First off, what makes my blog posts about essential oils different from others? Probably not much. What are my credentials? Also not much. I am a mom. I am a library clerk. I do not hold any science degrees from any university. I like looking at the butt of science when it walks by. I am a perpetual student of MOOCS and am married to an MD/PhD student studying genetics and psychiatry. I have no affiliations with any essential oil distribution companies. I have many “oily” friends as well as friends in the fields of science. I am fascinated in the improving of communications between scientists, doctors, and the average layperson like myself. I do roll my eyes/facepalm/headdesk but will do my best to keep it to myself because such public displays of vitriol or insults of persons only do more harm and widen the gap.
So, with basic introductions out of the way, the first discussion topic is:
What is an essential oil?
I would love to find some plant biologists or chemists to answer this but you’re stuck with just little ol’ me. Simply googling this question brought up many hits. I am not one to choose the first link provided nor go with just one source and neither should you. And remember, I’m trying my best to avoid information coming from possibly biased sources (i.e. no DoTerra, Young Living, Rocky Mountain, etc. affiliations). Of course, as humans, we all have inevitable biases we must deal with. Google also doesn’t always help as, over time, it’s algorithms will pay attention to your search parameters and tailor to you. What I get vs what you get will vary. Hubby calls it google-fu.
Wikipedia was the eighth down in the results for the basic question of “what are essential oils?” During my college days, professors often would say “don’t use Wikipedia in your research papers!!!!!” Even Wikipedia says it needs more citations to reliable sources on the essential oils entry but it’s a decent jumping off point:
An essential oil is a concentrated hydrophobic liquid containing volatile aroma compounds from plants. Essential oils are also known as volatile oils, ethereal oils, aetherolea, or simply as the oil of the plant from which they were extracted, such as oil of clove.
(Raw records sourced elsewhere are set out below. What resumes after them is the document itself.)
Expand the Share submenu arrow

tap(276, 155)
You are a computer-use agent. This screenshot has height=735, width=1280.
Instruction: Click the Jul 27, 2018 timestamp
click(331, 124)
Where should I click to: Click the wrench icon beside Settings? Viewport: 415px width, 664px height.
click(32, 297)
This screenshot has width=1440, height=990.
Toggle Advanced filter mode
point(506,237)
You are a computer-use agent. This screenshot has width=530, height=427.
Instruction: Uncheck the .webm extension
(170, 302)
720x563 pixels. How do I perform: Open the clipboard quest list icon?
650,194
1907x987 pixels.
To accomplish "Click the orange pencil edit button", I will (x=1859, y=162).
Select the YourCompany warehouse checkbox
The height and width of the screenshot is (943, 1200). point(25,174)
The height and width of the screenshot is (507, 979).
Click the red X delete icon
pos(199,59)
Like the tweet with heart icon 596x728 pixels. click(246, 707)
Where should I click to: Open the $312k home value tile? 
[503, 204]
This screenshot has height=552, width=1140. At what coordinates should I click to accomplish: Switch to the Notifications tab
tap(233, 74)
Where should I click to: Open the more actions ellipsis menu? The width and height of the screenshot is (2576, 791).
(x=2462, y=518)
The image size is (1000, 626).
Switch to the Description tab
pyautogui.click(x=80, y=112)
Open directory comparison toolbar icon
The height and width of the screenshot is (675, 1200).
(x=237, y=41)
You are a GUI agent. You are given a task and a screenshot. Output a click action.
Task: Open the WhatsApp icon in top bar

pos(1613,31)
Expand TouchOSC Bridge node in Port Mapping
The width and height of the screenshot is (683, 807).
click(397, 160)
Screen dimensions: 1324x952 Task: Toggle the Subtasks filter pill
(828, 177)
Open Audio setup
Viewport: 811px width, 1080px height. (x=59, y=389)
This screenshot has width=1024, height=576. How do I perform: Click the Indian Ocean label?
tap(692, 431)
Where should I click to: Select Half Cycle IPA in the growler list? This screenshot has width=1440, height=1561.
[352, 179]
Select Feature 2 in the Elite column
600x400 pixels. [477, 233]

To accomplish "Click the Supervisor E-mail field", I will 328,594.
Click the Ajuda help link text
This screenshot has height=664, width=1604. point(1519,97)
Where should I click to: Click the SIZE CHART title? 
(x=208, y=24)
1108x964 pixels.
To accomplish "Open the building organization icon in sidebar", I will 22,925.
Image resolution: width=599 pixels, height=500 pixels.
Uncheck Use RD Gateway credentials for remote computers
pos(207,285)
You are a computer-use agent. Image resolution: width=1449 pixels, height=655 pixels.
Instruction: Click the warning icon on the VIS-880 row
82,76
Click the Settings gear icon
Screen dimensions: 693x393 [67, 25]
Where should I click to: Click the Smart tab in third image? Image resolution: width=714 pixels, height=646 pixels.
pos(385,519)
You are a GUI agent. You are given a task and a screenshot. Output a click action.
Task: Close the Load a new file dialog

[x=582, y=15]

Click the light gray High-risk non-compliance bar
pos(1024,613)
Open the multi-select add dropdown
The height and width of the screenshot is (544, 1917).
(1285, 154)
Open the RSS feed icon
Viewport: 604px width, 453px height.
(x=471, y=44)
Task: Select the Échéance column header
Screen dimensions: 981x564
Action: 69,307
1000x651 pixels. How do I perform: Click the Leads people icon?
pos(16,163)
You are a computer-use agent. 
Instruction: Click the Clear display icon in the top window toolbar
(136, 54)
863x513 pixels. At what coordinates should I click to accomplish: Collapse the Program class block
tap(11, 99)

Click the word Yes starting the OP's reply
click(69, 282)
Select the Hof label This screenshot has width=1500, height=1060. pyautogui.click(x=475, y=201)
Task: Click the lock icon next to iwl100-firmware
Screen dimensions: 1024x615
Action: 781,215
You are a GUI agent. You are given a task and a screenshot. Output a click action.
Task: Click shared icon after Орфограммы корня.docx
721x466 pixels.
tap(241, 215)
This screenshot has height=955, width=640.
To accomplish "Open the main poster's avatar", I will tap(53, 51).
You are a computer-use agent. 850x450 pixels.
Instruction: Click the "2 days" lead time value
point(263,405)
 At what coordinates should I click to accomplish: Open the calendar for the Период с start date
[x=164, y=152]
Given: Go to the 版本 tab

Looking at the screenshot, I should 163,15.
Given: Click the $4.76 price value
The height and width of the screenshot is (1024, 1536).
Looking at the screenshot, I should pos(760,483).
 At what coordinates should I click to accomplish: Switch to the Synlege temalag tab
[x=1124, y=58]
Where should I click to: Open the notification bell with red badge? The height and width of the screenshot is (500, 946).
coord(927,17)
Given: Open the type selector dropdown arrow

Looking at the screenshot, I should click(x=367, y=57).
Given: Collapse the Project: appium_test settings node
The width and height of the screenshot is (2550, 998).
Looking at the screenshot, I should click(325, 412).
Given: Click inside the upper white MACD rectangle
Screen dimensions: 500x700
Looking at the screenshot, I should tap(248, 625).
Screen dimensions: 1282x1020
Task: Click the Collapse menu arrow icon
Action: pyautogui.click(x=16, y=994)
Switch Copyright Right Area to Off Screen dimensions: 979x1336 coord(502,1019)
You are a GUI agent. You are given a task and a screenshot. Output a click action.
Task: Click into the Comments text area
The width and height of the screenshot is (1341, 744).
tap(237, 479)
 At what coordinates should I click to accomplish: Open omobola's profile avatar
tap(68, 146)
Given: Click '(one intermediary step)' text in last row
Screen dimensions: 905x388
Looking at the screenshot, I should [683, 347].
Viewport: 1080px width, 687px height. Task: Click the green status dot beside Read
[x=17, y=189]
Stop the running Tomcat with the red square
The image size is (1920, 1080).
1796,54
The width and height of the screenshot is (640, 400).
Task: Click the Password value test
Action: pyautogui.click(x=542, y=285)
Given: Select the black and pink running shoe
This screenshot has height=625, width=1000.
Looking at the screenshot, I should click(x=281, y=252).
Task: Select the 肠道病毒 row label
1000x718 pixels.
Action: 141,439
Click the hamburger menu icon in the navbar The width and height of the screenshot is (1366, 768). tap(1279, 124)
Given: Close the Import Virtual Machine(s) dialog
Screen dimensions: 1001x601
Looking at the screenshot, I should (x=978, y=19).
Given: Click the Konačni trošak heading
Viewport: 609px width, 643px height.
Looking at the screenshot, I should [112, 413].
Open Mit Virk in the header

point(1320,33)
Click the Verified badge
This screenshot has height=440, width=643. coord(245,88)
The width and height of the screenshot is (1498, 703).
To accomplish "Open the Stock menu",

An oil is “essential” in the sense that it contains the “essence of” the plant’s fragrance—the characteristic fragrance of the plant from which it is derived. The term essential used here does not mean indispensable as with the terms essential amino acid or essential fatty acid which are so called since they are nutritionally required by a given living organism.
Direct link to source: https://en.wikipedia.org/wiki/Essential_oil
Hydrophobic means it is repelled by or will not mix with water. As for volatile, it easily evaporates. Meaning yes, your bottle of essential oil will not last forever. I know this because I had a small sample vial and it evaporated before I could use it all. I can still smell a residual but of essence but there is no oil in the vial.
In essence (haha), essential oils are the odoriferous liquid essence of a plant. That answers that question from a biological standpoint.
Are essential oils really the life blood of plants and what role do essential oils play in plant biology?
This is shared mostly by bloggers, distributors, and the companies who market essential oils. I’m looking for a more scientific source to answer this question as it sounds somewhat implausible. (Spoiler alert: it is implausible.)
One website in my search was Essential Oils University, put together by Dr. Robert Pappas, who holds a PhD in chemistry and teaches at Indiana University. (Acceptable credentials, in my opinion.)
…essential oils do not have the same function in the plant that blood does in the human body. Our blood primarily performs the function of circulation and transport of oxygen and nutrients to the all the cells and organs of the body. Essential oils do not play this role in the plant.
The truth is that essential oils are an end product of the plants metabolism and emitted by the plant not circulating within the plant like blood in the body (see magnified picture of oil glands on Roman chamomile leaf). Think about what some of the end products are from human metabolism and, if you want a more accurate analogy, well you get the idea. I realize it wouldn’t be as marketable to use a tag line like “the excrement of the plant” but that would be more accurate than the “life’s blood.”
So… essential oils, thus named because they are the volatile essence of a plant… could be compared to excrement? I can see how that wouldn’t market well! I can see how complicated the physiology of plants can be but to say essential oils are the lifeblood of the plant would be incorrect.
Essential oils in plants can serve diverse functions, depending on the plant – aromatic attractors or repelants, injurious excretions (sap), or simply byproducts of waste. (http://www.faculty.ucr.edu/~legneref/botany/essoils.htm) From Britannica Encyclopedia’s entry:
The function of the essential oil in a plant is not well understood. Odours of flowers probably aid in natural selection by acting as attractants for certain insects. Leaf oils, wood oils, and root oils may serve to protect against plant parasites or depredations by animals. Oleoresinous exudations that appear when the trunk of a tree is injured prevent loss of sap and act as a protective seal against parasites and disease organisms. Few essential oils are involved in plant metabolism, and some investigators maintain that many of these materials are simply waste products of plant biosynthesis.
Source link: https://www.britannica.com/topic/essential-oil
In conclusion (or my TL;DR)
Essential oils are aromatic oily essences from plants. Their physiological purpose to the plant in which they come from may be to attract, repel, or repair, or simply be the byproducts of plant waste.